Locate the line that contains "The height and width of the screenshot is (800, 1200)." in the entries below, then repeat it and every following line through the line that contains "Click the Срок", exactly, and no others.

### Data section

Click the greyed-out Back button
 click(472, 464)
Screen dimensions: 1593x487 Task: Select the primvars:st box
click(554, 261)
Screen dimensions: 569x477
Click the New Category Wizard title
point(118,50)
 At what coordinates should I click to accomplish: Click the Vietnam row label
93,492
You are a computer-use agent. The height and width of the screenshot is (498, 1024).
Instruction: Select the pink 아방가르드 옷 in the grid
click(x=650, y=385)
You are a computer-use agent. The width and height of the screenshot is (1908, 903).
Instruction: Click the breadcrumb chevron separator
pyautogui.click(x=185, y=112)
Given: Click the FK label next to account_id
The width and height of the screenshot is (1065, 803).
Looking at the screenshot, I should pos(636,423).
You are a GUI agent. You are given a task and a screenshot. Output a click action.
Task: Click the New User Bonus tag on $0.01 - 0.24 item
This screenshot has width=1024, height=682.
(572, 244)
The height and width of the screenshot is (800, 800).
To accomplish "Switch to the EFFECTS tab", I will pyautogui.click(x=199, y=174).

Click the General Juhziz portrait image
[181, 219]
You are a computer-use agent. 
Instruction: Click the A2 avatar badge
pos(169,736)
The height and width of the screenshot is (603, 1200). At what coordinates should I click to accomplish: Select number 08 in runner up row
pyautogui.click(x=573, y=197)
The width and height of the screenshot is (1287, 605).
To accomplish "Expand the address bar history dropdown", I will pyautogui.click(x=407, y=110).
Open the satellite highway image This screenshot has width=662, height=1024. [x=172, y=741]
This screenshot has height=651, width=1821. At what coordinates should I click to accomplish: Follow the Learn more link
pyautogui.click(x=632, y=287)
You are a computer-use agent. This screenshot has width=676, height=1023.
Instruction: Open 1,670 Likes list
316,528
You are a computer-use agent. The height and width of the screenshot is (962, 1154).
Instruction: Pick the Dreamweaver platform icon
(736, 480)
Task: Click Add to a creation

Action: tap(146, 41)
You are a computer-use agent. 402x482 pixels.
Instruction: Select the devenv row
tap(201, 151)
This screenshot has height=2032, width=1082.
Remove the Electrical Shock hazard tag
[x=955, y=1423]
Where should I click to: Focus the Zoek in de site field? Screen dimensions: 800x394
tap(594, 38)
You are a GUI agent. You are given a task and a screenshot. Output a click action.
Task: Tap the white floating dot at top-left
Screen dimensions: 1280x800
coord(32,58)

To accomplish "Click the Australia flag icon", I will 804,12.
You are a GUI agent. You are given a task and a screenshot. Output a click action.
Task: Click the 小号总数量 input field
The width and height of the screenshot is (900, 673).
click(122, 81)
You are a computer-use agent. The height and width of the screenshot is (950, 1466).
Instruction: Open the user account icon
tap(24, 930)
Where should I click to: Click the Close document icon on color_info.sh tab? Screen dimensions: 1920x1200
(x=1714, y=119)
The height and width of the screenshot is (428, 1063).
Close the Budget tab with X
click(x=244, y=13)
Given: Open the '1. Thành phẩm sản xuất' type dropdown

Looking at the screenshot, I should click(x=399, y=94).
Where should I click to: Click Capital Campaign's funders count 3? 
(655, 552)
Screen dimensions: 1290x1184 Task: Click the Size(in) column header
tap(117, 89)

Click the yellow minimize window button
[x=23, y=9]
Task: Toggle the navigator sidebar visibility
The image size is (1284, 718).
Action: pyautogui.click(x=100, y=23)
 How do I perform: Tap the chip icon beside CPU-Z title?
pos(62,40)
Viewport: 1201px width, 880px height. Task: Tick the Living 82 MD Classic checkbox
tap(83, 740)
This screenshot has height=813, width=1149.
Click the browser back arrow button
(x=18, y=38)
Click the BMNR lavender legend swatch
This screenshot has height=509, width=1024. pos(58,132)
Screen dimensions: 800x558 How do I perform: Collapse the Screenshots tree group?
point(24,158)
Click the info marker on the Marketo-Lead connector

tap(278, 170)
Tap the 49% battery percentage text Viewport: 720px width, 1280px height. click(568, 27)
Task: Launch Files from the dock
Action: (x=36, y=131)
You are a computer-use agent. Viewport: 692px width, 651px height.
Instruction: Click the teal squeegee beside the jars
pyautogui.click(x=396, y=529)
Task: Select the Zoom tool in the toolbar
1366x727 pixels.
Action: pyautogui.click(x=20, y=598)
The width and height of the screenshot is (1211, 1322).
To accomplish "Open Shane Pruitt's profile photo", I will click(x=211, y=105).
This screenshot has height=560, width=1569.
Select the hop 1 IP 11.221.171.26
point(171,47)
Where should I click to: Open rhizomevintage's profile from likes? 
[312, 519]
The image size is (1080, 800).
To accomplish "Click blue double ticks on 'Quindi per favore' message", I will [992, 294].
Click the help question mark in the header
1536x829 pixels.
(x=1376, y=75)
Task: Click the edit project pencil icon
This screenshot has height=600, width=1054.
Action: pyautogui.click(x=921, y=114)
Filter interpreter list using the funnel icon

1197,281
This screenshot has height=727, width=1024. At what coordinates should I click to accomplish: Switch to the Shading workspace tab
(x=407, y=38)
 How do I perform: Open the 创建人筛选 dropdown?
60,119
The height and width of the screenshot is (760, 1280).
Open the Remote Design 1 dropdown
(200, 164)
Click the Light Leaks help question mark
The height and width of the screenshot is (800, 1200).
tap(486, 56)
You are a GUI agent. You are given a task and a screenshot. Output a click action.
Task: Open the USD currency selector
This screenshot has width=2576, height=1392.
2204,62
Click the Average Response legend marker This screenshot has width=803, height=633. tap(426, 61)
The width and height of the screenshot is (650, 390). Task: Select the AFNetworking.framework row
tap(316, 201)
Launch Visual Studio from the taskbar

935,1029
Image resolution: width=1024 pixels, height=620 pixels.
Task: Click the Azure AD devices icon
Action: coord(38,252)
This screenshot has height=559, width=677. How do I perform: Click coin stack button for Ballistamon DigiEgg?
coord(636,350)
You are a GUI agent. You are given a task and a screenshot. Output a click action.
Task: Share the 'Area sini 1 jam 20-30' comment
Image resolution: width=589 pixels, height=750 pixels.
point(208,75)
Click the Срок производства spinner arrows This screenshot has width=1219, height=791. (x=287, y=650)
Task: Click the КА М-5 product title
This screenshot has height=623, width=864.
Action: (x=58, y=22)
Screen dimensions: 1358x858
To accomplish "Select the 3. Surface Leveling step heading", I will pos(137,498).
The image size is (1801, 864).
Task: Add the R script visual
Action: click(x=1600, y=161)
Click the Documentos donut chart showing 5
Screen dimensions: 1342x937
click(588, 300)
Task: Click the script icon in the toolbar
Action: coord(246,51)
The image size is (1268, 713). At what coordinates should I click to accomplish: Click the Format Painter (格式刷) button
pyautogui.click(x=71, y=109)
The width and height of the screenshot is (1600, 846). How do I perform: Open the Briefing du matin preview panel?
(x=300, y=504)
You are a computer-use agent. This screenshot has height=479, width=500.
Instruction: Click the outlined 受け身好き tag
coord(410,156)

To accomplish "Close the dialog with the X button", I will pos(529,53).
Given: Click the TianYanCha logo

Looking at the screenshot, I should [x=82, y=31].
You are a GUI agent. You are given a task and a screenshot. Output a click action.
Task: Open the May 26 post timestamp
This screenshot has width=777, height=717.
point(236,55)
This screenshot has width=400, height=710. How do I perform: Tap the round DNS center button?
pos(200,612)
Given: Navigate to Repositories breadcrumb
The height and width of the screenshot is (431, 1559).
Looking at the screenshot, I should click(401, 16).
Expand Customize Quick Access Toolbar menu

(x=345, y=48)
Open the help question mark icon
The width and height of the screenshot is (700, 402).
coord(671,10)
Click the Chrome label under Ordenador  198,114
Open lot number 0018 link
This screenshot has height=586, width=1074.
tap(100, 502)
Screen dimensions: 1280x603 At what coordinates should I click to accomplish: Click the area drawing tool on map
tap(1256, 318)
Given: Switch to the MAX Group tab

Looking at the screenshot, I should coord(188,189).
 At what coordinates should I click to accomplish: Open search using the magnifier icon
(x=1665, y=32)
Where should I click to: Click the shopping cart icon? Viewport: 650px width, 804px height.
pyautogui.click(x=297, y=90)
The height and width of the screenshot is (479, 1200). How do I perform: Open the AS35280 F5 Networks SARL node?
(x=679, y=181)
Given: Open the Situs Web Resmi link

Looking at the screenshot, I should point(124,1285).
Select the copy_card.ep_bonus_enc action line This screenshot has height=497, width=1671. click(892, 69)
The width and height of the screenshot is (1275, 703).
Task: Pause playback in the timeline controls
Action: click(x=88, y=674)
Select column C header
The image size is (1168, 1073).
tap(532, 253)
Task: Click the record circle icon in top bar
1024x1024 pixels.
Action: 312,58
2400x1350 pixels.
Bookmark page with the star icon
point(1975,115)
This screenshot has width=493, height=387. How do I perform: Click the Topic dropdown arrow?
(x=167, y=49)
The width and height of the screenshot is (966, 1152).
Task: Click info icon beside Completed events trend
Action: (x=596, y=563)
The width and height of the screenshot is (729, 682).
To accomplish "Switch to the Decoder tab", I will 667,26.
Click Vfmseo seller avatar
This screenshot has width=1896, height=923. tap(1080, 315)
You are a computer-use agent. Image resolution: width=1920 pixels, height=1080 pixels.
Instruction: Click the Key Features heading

######

▶ [Result]
The height and width of the screenshot is (800, 1200).
tap(486, 56)
You are a GUI agent. You are given a task and a screenshot. Output a click action.
Task: Open the USD currency selector
This screenshot has width=2576, height=1392.
2204,62
Click the Average Response legend marker This screenshot has width=803, height=633. tap(426, 61)
The width and height of the screenshot is (650, 390). Task: Select the AFNetworking.framework row
tap(316, 201)
Launch Visual Studio from the taskbar

935,1029
Image resolution: width=1024 pixels, height=620 pixels.
Task: Click the Azure AD devices icon
Action: coord(38,252)
This screenshot has height=559, width=677. How do I perform: Click coin stack button for Ballistamon DigiEgg?
coord(636,350)
You are a GUI agent. You are given a task and a screenshot. Output a click action.
Task: Share the 'Area sini 1 jam 20-30' comment
Image resolution: width=589 pixels, height=750 pixels.
point(208,75)
Click the Срок производства spinner arrows This screenshot has width=1219, height=791. (x=287, y=650)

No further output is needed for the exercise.